Zu den wenigen verfügbaren Daten über die Positionierung des spekulativen Teils des Devisenmarktes zählen die wöchentlichen IMM-Daten der CFTC. Diese weisen derzeit eine recht ausgereizte Positionierung bei praktisch allen Währungen auf, besonders ausgeprägt ist sie beim US-Dollar und beim Euro. Der Short-Überhang im Euro liegt aktuell bei 185.582 Kontrakten und damit in der Nähe des Rekordhochs vom Juni 2012 (214.418 Kontrakte), dem Höhepunkt der letzten Grexit-Spekulationen. Auch bei den anderen Währungspaaren dominiert eine mehr oder weniger ausgeprägte Short-Positionierung zum Dollar.
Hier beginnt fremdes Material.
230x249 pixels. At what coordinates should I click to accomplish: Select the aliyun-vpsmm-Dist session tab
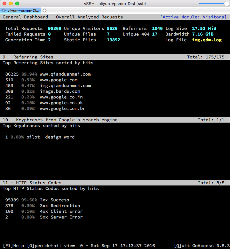[x=24, y=10]
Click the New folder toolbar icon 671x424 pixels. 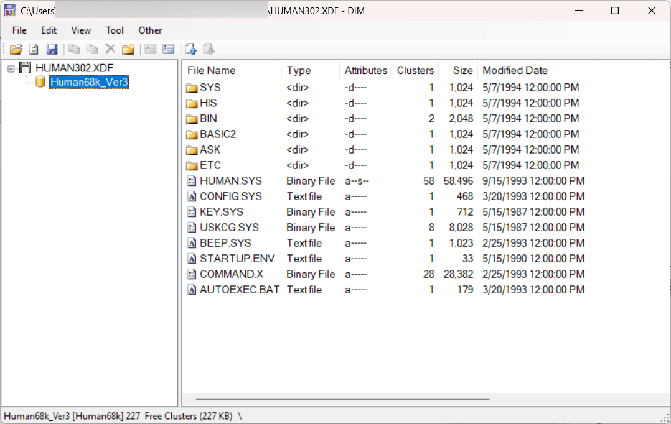coord(128,49)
Der aggregierte Wert aller USD-Long Positionen (vs. EUR, JPY, GBP, CAD, AUD, CHF) hatte im November 2014 ein neues Allzeithoch erreicht und bewegt sich seitdem in dessen Nähe. Auffällig ist, dass trotz der jüngsten Entwicklungen um Griechenland und EZB keine Bereitschaft zu erkennen ist, die bestehenden Engagements gegen den Euro bzw. zugunsten des US-Dollars nennenswert aufzustocken. Es wirkt fast so, als sei hier eine natürliche Sättigungsgrenze erreicht, auf die „normalen“ Negativimpulse von EZB und aus Griechenland wird derzeit kaum noch reagiert. Die geldpolitischen Wenden in Kanada und Australien haben die zugehörige Positionierung ebenfalls auf extreme Short-Niveaus gebracht, wenn auch nicht so ausgereizt wie im Euro. Bemerkenswerte Ausnahme ist der Yen, der mangels neuer BoJ-Aktivität derzeit die geringste Short-Positionierung seit Ende 2012 aufweist.